• _Sección de texto_:
Por desgracia, un hecho casual vino a teñir de funestos presagios el viaje que ya se acercaba. Justo antes de entrar en el jardín pise una tabla de madera, y uno de sus clavos oxidados  atravesó la suela de mi zapato y pinchó el dedo gordo de mi pie derecho. En esos momentos de fatalismo hipocondríaco que todo hombre sano tiene, me imaginé cruzando el mundo y soportando trece horas de transbordo en Qatar, víctima de fiebres tetánicas, al borde de la muerte.


Visiones de Tailandia: Chatuchak



El mercado de fin de semana de Chatuchak se presenta como el mayor mercado de la ciudad más grande de un país convertido todo él en un inmenso bazar. Con semejantes credenciales existe la posibilidad de ser decepcionado con algo que, conocido el gigantismo de Bangkok,  solo puede tener proporciones inhumanas, inadaptables excepto para la masa. Pero Chatuchak no decepciona. Puesto en termino mensurables, Chatuchak es un pueblo-circo, una interminable sucesión de callejones con innumerables puestos. La biblioteca borgiana encuentra aquí su equivalente capitalista, pero habría que recurrir, una vez más, a Kafka, para fijar los limites metafóricos de este engendro. Pero no al Kafka convertido en epíteto recurrente de La metamorfosis o El proceso, sino al Kafka acotador de dimensiones excesivas de La construcción de la muralla china y El castillo

En El castillo, el agrimensor K (un profesional de medir inmensidades, al igual que Kafka) llega a un pueblo donde nadie le espera para ocupar una plaza que no existe, y se encuentra con una ciudad sometida al poder invisible del castillo. Hasta aquí lo kafkiano, lo incomprensible convertido en norma, el laberinto de la vida cotidiana. Pero me quedo con la imagen de K intentando alcanzar el castillo. Lo ve a lo lejos, casi a tiro de piedra, pero por más que camina no lograr acercarse, y termina, al borde del agotamiento, regresando a casa.

• _Entradas del listado_:
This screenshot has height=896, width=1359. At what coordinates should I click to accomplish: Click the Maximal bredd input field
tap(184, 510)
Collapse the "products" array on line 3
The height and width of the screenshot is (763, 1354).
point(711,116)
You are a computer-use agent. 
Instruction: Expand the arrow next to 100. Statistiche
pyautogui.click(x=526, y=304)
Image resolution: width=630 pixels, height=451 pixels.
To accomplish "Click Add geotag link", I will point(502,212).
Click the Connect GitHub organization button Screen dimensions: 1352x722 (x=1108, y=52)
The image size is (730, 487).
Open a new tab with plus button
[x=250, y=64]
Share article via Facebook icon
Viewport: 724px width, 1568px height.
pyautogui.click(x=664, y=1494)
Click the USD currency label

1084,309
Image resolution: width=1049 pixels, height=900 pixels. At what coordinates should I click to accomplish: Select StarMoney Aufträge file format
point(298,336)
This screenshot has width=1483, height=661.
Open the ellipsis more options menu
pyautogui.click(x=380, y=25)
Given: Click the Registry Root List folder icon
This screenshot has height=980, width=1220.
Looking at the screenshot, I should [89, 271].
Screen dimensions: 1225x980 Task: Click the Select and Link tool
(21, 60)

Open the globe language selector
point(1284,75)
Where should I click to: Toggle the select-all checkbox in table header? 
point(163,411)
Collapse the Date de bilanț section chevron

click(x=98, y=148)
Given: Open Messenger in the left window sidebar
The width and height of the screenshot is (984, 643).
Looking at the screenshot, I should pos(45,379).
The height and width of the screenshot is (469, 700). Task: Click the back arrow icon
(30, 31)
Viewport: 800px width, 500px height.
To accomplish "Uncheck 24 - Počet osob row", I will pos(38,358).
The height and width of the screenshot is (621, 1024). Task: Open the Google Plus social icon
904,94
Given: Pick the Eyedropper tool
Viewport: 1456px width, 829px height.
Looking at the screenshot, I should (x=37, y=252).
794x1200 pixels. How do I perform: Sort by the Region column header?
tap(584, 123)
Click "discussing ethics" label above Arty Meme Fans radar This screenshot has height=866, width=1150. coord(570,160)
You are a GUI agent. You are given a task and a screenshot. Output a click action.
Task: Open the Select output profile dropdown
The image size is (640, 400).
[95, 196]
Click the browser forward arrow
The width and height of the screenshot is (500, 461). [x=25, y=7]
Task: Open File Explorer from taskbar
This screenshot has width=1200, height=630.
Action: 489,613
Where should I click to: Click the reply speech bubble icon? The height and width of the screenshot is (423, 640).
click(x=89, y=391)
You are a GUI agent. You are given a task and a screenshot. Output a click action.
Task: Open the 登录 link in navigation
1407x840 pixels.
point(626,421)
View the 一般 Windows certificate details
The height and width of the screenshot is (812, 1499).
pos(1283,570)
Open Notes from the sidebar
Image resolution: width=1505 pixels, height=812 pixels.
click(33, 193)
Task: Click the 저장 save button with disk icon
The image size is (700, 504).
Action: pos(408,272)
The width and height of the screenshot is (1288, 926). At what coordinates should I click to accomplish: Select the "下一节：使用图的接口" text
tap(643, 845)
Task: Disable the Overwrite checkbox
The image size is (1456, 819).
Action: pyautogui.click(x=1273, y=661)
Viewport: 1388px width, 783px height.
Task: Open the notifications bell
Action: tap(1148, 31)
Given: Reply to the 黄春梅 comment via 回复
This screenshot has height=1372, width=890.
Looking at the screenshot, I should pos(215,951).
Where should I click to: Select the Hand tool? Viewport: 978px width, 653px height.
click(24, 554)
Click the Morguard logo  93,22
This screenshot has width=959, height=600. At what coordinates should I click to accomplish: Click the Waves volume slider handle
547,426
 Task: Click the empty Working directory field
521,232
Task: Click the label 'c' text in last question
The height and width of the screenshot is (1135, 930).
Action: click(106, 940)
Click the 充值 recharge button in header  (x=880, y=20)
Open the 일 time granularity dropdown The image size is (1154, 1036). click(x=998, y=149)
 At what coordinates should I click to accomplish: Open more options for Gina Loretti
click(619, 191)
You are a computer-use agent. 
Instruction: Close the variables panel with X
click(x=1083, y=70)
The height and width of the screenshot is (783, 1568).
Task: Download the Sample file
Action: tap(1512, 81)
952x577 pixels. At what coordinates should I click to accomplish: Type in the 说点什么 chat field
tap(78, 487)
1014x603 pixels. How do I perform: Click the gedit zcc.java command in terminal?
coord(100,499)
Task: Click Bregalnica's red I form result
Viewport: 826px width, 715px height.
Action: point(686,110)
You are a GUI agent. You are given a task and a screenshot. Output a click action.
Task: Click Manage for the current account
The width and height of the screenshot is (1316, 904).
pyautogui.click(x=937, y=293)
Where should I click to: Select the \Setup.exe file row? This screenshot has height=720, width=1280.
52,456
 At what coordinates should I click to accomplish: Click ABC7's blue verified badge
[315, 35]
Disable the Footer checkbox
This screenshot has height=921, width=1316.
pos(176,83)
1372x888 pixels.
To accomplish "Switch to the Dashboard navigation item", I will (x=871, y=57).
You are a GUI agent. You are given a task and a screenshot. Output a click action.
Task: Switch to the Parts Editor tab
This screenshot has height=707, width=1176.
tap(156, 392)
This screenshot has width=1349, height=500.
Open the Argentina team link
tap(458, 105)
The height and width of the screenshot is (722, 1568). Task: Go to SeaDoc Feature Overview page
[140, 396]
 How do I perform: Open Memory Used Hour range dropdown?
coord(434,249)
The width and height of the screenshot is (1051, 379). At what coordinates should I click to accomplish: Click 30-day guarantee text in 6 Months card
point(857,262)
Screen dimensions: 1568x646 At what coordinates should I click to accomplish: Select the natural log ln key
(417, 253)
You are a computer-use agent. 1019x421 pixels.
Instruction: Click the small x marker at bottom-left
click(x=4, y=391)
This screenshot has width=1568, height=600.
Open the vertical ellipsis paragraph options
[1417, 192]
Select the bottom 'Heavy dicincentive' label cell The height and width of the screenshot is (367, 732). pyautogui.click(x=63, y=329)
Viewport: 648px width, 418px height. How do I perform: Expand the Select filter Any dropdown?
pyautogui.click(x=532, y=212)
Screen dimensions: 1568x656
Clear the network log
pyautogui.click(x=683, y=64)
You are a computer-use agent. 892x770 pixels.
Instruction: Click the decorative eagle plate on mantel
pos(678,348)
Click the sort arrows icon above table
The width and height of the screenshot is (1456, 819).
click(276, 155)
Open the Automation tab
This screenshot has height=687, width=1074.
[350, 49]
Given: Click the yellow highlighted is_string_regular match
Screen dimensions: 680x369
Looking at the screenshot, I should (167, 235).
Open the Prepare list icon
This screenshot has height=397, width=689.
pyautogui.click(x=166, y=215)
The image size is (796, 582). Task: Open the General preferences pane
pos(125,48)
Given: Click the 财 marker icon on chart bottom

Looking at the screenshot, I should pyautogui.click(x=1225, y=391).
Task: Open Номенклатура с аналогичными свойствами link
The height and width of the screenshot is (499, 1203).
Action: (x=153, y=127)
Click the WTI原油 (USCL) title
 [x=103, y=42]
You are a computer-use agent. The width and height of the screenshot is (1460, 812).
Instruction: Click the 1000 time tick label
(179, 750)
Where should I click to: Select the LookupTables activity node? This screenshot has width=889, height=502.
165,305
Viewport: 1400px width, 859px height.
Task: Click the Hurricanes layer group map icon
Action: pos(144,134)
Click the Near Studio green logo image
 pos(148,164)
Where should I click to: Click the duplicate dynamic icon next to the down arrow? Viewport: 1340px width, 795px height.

• _Ejercicios propuestos_:
A - En el texto sobre el mercado de Chatuchak, ¿qué profesión tiene K en El castillo?
B - Retoma el texto sobre el mercado de Chatuchak a partir de su última oración.
No hace falta consultar el listado.

• _Respuestas por tarea_:
A - Es agrimensor.

B -
En La construcción de la muralla china, Kafka elabora un plan arquitectónico del infinito. No extraña que Borges colocase este cuento por encima de sus obras mayores: no podía ser de otra manera. En la China de Kafka, el emperador al que obedecen los súbditos murió hace siglos: las noticias se mueven con lentitud en la inmensidad china. La muralla, construida por trozos que nada saben unos de otros, busca protegerlos de un enemigo ya extinto. Buzzati recoge este Kafka para su novela. 

Limando los excesos de tales comparaciones, Chatuchak funciona como un reducto inabarcable donde el problema no es solo su enorme tamaño, el numero inacabable de sus callejas, sino su falta de orden, que te obliga a recorrer una y otra vez las tiendas, y la masa agolpada que impide el movimiento libre y te avoca a una lentitud que en comparación hace de la caminata de K un paseo por la playa. 

De todas sus secciones, la más impresionante para el visitante europeo es sin duda la de los animales. El número de especies de ardillas parece multiplicarse aquí, así como el de peces, todos ellos atrapados en turgentes bolsas con agua, acumuladas en el suelo, esperando un dueño o tal vez un comensal.